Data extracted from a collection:
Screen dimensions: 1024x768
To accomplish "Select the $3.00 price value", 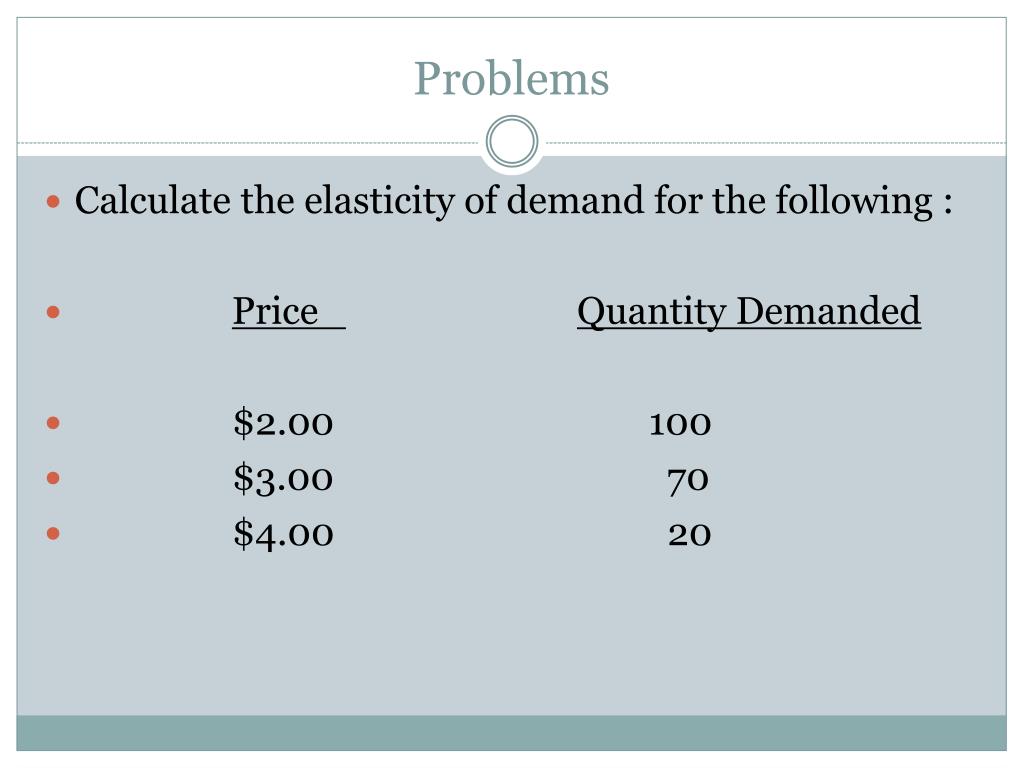I will click(x=283, y=478).
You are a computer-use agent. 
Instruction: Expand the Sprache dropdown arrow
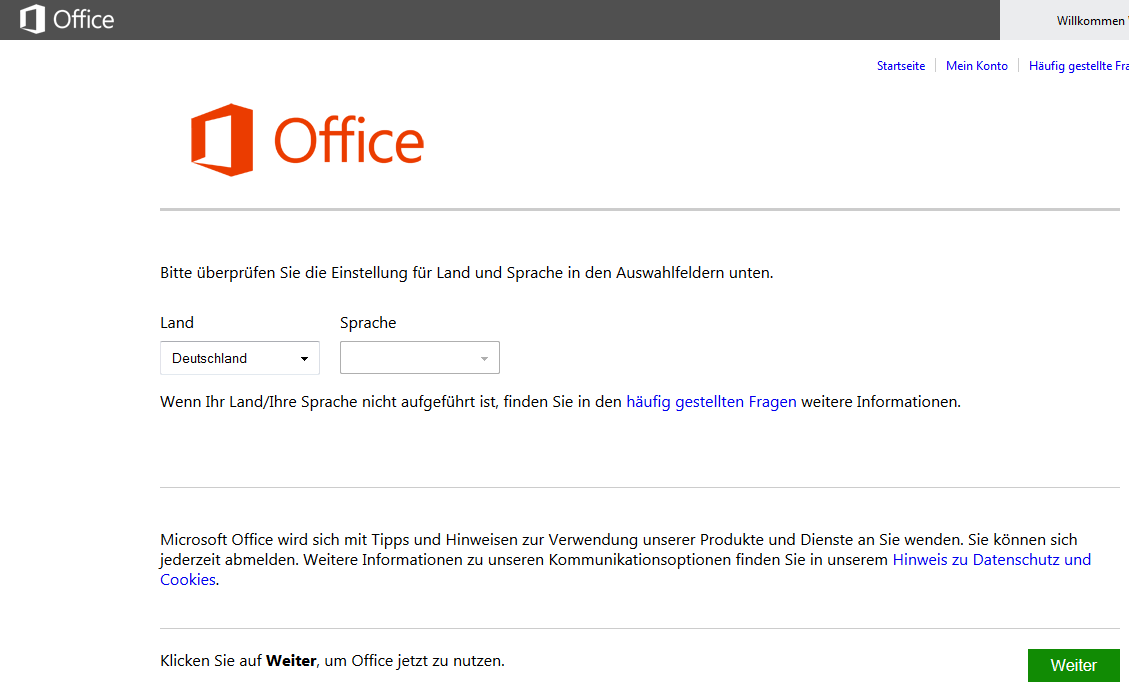click(484, 359)
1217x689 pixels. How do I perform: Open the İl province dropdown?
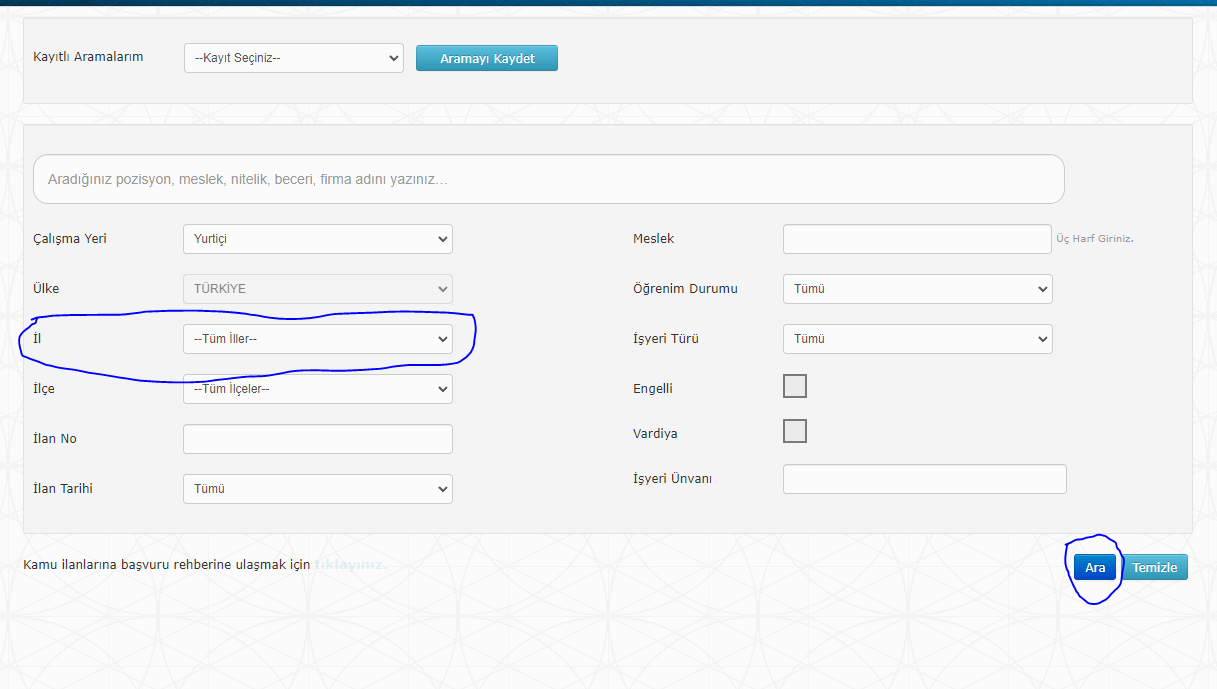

TASK TO COMPLETE ->
Output, exactly and only, the lines beginning with the one that contains "Instruction: Expand the" and ending at the last line of the records above. Drop the pictures.

RESULT FOR THIS EXERCISE ->
Instruction: Expand the Sprache dropdown arrow
click(484, 359)
1217x689 pixels. How do I perform: Open the İl province dropdown?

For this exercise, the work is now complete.